Dataset excerpts
________________________
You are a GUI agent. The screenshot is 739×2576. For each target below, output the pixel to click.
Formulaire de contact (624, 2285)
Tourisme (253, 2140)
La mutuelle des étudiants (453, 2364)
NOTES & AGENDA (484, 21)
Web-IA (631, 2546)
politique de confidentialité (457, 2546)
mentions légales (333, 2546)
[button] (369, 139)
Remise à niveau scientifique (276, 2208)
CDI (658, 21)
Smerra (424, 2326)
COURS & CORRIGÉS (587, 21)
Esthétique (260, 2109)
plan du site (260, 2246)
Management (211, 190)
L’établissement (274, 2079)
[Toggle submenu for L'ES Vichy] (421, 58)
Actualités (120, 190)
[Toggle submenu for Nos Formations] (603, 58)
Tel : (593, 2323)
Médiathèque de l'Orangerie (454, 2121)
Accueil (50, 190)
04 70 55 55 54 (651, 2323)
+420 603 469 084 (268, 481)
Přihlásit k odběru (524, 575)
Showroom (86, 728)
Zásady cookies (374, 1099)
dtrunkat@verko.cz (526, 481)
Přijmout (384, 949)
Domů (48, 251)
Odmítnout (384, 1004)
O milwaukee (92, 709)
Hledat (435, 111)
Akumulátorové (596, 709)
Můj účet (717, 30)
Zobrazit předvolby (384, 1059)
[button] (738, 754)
________________________
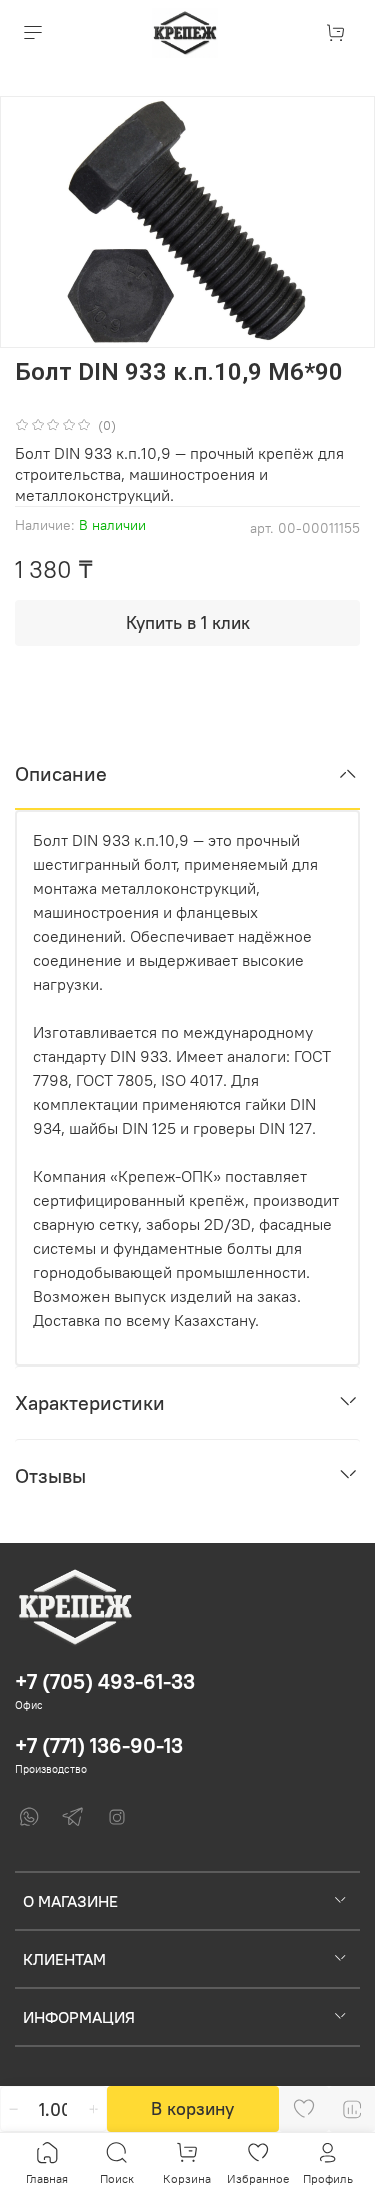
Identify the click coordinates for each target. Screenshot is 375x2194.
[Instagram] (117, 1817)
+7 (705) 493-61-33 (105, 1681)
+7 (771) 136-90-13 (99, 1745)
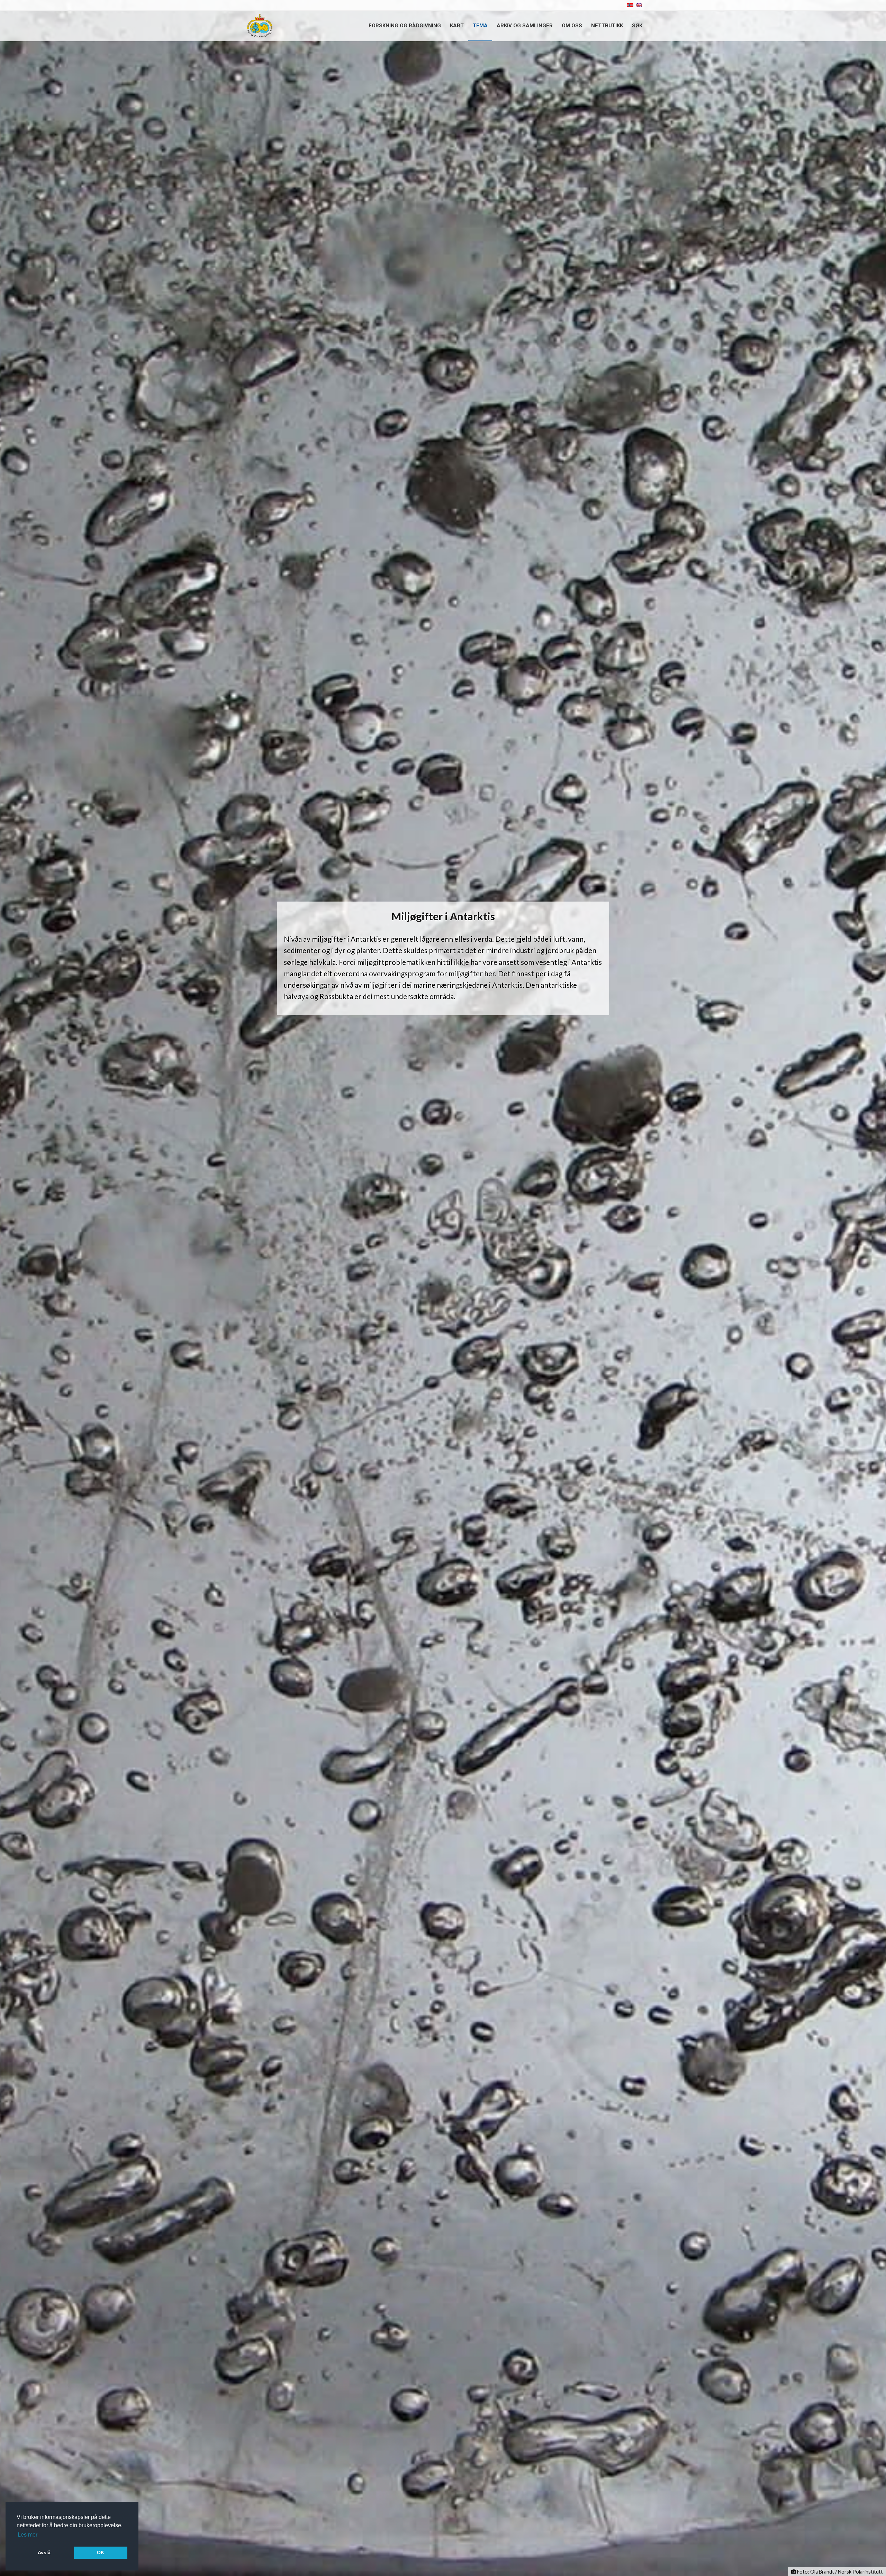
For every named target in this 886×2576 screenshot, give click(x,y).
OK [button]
________________________
## [Task instructions]
Copy all lines from the entries that contain the word "submenu".

## [The completed task]
[Toggle submenu for L'ES Vichy] (421, 58)
[Toggle submenu for Nos Formations] (603, 58)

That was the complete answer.